Academy Film Archive
- Formation: 1944; 82 years ago
- Founded at: Hollywood, California, U.S.

= Academy Film Archive =

Part of the Academy Foundation

The Academy Film Archive is part of the Academy Foundation, established in 1944 with the purpose of organizing and overseeing the Academy of Motion Picture Arts and Sciences' educational and cultural activities, including the preservation of motion picture history. Although the existing incarnation of the Academy Film Archive began in 1991, the Academy of Motion Picture Arts and Sciences acquired its first film in 1929.

==Preservation==
Located in Hollywood, California at the Pickford Center for Motion Picture Study, the Archive has a diverse range of moving image material. The Archive's collection comprises 107,000 titles and 230,000 separate items, including early American cinema, a vast collection of documentary films, filmed and taped interviews, amateur and private home movies of Hollywood legends, makeup and sound test reels, and a wide selection of experimental film, as well as Academy Award-winning films, Academy Award-nominated films, and a complete collection of every Academy Awards show since 1949.
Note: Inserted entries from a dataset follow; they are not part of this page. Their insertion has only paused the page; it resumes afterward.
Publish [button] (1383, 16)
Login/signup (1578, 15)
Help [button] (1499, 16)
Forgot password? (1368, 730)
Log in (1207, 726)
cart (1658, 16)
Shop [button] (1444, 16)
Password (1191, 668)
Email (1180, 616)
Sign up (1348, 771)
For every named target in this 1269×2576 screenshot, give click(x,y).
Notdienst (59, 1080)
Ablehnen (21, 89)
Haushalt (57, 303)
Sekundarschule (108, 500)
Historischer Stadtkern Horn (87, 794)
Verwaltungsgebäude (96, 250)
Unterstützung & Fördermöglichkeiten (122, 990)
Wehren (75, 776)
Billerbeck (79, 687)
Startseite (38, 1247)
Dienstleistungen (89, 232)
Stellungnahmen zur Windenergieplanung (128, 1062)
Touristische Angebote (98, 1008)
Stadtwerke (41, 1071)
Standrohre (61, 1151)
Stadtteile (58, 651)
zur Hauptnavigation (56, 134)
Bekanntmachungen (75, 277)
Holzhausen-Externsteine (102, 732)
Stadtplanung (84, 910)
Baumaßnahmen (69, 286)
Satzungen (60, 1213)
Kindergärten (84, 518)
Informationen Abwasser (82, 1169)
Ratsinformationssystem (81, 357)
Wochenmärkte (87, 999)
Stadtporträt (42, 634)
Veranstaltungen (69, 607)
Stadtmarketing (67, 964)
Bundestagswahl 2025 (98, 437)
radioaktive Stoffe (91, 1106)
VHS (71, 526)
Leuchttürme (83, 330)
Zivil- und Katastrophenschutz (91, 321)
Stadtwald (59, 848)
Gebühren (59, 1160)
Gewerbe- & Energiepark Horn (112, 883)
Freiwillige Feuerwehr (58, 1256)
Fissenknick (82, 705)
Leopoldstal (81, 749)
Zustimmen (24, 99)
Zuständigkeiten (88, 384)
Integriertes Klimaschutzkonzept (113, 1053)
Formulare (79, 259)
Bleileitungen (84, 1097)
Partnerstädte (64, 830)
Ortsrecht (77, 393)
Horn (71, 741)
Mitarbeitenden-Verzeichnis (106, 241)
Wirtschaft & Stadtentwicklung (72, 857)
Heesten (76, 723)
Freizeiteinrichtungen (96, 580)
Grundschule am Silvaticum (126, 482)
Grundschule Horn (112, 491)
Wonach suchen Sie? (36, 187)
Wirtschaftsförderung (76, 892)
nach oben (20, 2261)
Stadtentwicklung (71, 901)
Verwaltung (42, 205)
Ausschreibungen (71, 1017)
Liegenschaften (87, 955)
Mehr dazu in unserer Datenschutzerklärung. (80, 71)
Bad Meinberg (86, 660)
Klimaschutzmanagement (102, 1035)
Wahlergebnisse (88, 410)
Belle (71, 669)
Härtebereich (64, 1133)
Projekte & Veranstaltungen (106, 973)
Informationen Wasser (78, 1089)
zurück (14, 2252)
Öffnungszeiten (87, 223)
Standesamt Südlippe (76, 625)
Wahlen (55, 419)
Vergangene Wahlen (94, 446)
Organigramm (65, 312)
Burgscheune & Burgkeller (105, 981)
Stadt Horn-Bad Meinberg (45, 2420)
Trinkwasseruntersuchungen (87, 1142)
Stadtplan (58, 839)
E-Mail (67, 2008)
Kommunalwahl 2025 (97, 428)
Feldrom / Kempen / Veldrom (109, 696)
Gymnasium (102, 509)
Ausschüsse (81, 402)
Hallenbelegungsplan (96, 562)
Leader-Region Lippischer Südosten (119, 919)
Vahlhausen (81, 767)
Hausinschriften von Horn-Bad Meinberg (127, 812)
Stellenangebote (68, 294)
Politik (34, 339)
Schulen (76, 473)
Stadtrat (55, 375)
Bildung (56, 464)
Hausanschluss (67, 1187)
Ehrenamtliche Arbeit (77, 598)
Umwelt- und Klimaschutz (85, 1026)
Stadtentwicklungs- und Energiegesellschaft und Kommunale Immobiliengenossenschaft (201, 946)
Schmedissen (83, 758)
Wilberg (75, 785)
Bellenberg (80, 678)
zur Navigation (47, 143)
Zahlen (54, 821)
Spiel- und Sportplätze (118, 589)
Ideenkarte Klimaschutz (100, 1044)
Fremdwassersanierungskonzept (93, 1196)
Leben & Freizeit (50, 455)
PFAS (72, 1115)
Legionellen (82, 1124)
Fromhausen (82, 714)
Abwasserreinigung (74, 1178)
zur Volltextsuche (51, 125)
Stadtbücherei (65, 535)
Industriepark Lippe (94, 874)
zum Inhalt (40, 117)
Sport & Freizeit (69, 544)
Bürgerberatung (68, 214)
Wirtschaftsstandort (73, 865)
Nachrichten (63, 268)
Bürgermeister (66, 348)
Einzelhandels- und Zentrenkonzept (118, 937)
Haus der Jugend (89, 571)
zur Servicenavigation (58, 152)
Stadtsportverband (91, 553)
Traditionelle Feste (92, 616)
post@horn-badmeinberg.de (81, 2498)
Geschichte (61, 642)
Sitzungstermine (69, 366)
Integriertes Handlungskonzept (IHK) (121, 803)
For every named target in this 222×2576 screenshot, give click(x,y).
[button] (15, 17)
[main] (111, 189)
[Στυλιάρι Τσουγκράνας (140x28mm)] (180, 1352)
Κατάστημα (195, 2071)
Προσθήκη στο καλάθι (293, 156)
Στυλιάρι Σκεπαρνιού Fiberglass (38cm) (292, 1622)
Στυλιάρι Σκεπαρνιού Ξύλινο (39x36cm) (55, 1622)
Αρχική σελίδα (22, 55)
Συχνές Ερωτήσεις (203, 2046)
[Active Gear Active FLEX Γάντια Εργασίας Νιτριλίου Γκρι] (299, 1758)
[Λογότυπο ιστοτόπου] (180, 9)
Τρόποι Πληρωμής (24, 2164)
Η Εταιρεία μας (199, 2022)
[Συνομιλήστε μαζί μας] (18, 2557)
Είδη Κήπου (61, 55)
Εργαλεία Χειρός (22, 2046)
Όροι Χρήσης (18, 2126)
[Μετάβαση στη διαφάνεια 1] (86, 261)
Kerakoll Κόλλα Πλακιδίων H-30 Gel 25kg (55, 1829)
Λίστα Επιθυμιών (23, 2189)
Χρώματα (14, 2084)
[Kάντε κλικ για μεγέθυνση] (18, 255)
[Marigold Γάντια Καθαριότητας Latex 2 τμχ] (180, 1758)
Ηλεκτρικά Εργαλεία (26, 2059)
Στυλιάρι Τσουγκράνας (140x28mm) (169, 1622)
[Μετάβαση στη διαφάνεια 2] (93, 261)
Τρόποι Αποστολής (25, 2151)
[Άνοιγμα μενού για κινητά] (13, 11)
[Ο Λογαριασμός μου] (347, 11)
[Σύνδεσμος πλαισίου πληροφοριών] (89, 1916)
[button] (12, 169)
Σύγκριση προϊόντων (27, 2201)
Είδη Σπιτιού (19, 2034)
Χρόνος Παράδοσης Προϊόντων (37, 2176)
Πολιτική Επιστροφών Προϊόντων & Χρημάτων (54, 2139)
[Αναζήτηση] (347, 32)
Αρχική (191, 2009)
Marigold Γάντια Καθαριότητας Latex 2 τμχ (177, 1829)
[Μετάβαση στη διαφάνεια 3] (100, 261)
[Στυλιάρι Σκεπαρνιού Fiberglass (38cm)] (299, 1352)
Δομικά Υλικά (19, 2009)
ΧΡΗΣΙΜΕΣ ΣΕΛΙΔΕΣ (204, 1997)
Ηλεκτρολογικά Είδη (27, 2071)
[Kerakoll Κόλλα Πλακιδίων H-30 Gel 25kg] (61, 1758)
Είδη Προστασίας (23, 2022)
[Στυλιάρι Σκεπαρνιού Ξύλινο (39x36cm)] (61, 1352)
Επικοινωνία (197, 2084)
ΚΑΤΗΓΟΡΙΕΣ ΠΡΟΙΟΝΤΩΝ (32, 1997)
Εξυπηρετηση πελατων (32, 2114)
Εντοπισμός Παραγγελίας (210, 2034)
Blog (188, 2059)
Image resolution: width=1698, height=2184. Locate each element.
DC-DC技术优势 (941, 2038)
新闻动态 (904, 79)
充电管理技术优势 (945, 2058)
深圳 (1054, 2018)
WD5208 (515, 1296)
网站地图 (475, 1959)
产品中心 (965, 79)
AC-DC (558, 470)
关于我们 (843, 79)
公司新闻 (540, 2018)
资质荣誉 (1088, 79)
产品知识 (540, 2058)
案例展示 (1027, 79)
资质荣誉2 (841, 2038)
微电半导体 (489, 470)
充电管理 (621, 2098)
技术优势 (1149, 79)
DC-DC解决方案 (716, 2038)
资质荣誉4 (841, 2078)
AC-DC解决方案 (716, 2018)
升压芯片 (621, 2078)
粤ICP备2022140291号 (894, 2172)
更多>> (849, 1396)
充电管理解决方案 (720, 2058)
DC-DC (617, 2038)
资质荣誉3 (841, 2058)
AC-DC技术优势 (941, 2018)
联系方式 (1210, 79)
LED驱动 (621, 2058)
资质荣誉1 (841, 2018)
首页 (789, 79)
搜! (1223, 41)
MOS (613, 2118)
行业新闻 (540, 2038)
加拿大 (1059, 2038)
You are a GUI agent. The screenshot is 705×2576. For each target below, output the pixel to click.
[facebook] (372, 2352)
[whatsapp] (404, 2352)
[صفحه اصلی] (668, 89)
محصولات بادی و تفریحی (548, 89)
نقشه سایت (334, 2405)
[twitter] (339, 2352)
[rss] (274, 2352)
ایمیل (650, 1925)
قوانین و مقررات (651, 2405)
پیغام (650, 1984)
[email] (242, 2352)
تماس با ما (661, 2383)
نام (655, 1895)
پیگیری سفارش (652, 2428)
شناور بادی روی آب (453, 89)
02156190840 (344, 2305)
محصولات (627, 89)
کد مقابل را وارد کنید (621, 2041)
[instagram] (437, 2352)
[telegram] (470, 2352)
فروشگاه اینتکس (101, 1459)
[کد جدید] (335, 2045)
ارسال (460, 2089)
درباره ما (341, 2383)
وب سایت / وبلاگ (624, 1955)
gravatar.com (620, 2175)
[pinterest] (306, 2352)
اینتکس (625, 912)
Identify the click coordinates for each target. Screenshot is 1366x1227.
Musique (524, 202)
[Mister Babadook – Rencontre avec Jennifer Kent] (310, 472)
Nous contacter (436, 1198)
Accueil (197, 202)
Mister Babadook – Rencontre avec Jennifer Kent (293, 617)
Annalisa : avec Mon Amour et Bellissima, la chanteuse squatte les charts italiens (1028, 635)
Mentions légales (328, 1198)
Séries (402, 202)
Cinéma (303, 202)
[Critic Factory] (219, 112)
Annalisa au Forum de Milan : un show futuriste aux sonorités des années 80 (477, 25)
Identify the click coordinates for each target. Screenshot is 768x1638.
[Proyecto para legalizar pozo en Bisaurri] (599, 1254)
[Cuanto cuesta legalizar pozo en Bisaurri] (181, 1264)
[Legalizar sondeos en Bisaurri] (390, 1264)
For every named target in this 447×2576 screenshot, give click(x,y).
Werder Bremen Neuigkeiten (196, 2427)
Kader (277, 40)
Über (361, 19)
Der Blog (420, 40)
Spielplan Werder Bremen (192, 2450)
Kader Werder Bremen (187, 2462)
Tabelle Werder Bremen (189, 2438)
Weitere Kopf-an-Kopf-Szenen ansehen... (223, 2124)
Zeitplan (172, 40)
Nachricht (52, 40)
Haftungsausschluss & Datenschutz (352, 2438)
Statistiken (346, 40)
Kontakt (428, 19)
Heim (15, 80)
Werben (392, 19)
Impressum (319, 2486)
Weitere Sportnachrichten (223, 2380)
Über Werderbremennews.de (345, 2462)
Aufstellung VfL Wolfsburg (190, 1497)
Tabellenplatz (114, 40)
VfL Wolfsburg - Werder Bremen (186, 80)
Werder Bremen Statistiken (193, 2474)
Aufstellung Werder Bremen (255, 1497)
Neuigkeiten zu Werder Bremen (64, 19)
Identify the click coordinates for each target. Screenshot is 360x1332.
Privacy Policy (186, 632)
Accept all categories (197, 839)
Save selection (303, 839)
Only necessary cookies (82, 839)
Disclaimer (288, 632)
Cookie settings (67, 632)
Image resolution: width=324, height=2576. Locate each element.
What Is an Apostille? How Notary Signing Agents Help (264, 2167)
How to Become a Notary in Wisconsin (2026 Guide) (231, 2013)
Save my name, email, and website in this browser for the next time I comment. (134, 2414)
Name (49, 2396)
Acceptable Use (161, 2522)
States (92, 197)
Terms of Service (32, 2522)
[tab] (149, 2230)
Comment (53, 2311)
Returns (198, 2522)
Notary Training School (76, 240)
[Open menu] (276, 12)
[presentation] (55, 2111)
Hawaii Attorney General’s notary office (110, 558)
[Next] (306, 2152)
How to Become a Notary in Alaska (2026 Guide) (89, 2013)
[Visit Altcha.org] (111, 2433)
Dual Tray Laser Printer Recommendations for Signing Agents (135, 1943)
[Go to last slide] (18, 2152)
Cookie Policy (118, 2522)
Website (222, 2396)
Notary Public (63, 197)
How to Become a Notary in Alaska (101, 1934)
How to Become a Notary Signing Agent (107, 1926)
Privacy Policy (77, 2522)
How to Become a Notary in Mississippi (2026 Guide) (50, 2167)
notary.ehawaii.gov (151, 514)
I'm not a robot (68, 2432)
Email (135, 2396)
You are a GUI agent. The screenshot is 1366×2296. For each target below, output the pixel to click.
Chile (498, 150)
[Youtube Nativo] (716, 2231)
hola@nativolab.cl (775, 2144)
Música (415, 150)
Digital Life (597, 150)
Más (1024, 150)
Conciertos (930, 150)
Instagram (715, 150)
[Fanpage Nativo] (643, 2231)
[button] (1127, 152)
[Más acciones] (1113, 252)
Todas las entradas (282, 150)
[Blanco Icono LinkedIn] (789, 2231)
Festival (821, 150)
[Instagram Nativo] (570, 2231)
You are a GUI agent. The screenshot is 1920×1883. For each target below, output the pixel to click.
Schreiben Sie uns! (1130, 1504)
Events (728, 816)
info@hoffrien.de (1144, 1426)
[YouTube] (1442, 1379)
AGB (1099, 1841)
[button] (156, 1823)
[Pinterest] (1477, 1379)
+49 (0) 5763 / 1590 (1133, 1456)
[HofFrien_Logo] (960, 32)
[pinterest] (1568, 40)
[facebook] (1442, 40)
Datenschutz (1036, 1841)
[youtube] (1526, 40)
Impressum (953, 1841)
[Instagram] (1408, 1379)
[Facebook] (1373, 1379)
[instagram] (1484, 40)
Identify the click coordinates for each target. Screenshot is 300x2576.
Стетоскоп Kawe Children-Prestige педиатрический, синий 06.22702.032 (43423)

Since acquiring the Packard Humanities Institute Collection, the Archive has the world's largest known trailer collection. The Archive is also concerned with the preservation and restoration of films, as well as new technologies and methods of preservation, restoring over 1100 titles of historical and artistic importance.

==Notable preserved projects==
- Barbara Kopple's Harlan County, USA (1976)
- Lewis Milestone's The Front Page (1931)
- William Wellman's Wings (1927)
- Joseph L. Mankiewicz's All About Eve (1950)
- Henry Koster's The Robe (1953)
- Many Stan Brakhage films from the original elements
- Curtis Harrington's Night Tide (1961; with support from the Film Foundation)
- Eighteen films by Satyajit Ray (including The Apu Trilogy)
- Akira Kurosawa's Rashomon (1950; in conjunction with the National Film Center of the National Museum of Modern Art, Tokyo and Kadokawa Pictures, funding provided by Kadokawa Culture Promotion Foundation and The Film Foundation; won the 2009 National Society of Film Critics's Heritage Award)
- Robert Drew's Primary (1960)
- Howard Smith and Sarah Kernochan's Marjoe (1972)

==Access==
The Archive offers access to its collections to researchers and scholars. Based on availability, preservation status and condition of the materials, visitors may visit the Pickford Center for Motion Picture Study to arrange appointments through the Access Center. Additionally, the Academy Film Archive lends prints to non-profit institutions for screenings.

In some circumstances, the Archive may be able to make collection materials available for licensing.